▶ Given data:
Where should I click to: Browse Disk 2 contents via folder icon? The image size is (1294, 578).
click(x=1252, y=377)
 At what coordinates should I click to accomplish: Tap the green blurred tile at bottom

---

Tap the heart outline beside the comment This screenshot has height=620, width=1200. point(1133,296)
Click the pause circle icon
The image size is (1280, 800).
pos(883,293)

...

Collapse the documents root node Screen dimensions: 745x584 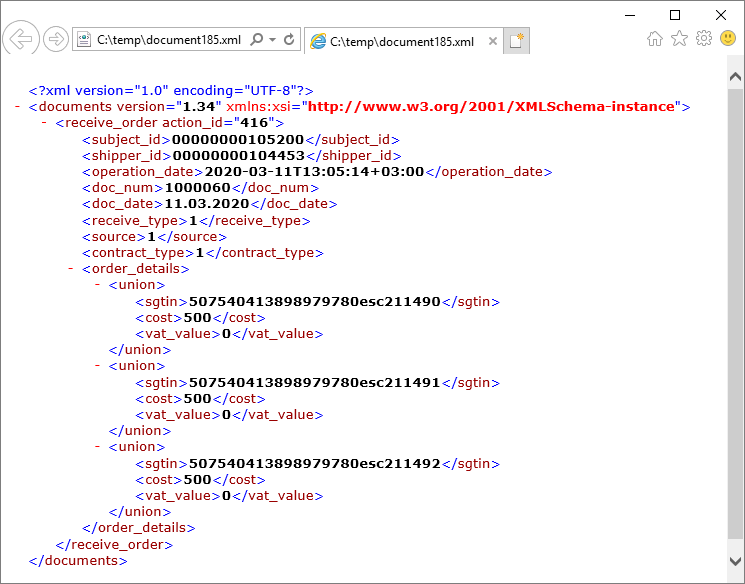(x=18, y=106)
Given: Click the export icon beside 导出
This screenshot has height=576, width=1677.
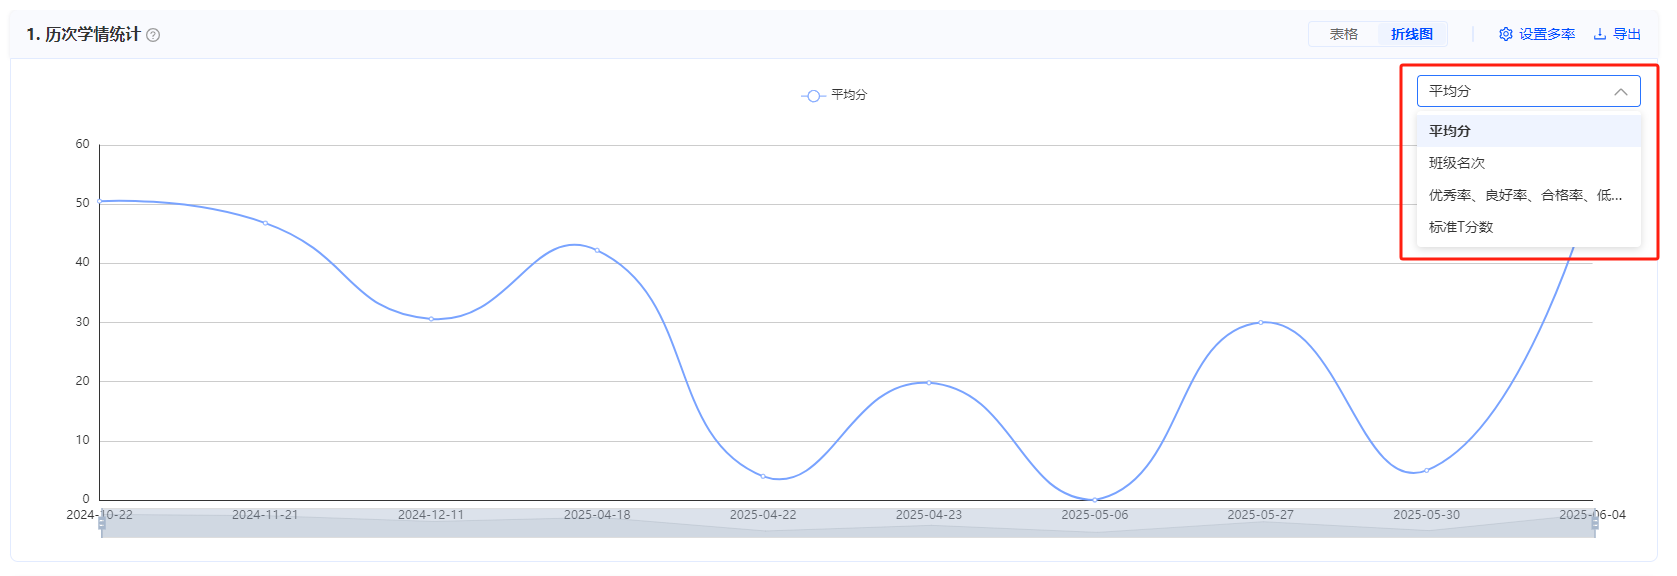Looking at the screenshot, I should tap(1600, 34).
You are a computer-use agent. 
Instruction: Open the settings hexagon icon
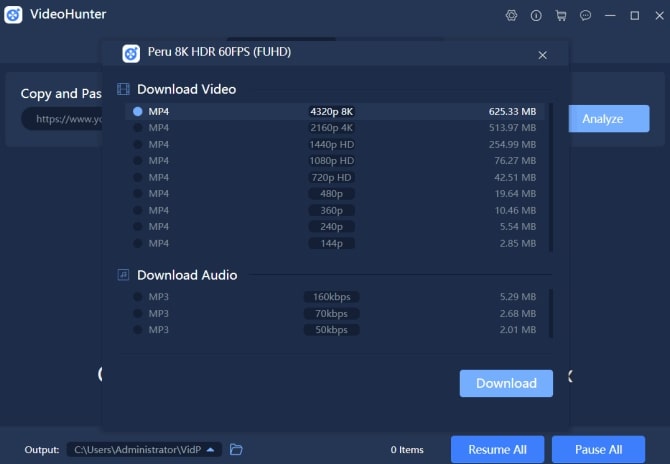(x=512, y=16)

▶ What to do:
Retype only this portion of the data above: the line containing "Where should I", the line containing "At what coordinates", and all lines between them, exactly.

▶ Reply:
Where should I click to: Browse Disk 2 contents via folder icon? The image size is (1294, 578).
click(x=1252, y=377)
 At what coordinates should I click to accomplish: Tap the green blurred tile at bottom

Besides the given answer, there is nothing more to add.